I reached out and wrapped my arms Kai’s neck.

Burying my face in his neck, I held back the tears pooling in my eyes as I pressed my body into his and hung onto him like I was the one that needed him.

“Touch me,” I whispered. “Please.”

I heard his heavy breathing, and the pulse in his neck throbbed against my lips. His skin smelled like the salt from the spas, and the wet heat of his body melted to mine as he slowly relaxed.

He swallowed, and then I felt his hands rest on my hips. He stayed still for a few moments, catching his breath, but then I felt his fingers spread out over my back, his fingertips digging into my skin, growing stronger and more urgent.

His touch lowered, his hands running down my ass, and I started to follow suit. My hands came down over his shoulders, gliding down his chest, feeling the smooth skin of his collarbone and the ridges of his abs and slim waist.

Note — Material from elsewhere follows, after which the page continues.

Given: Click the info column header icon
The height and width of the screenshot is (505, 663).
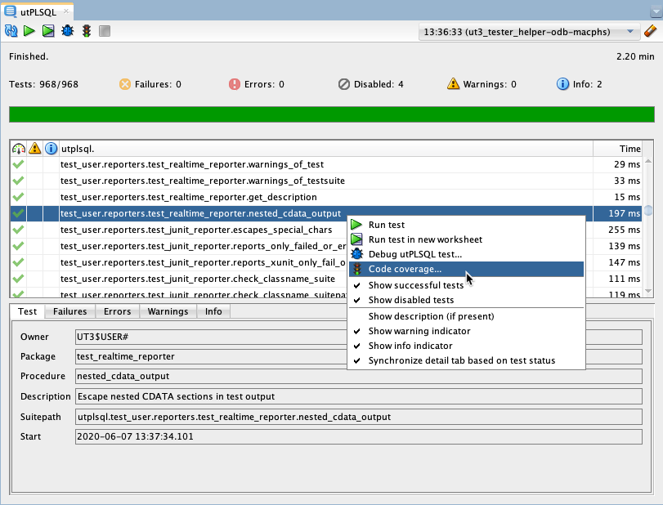Looking at the screenshot, I should point(51,149).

“Does this hurt?” he asked.

I brought my head up to look at him, but he wasn’t looking at me. He was looking at Michael.

I twisted my head, seeing Michael’s mouth open a little, taking in quick, shallow breaths.

“Yeah,” he said in a low voice, his eyes meeting mine.

“But you like it,” I stated, feeling one of Kai’s hands trail up my belly between us. “You like the sting. It turns you on.”

Taking Kai’s hand, I hung onto him with one arm around his neck and pressed my forehead to his as I brought his hand up and put it on my bare breast.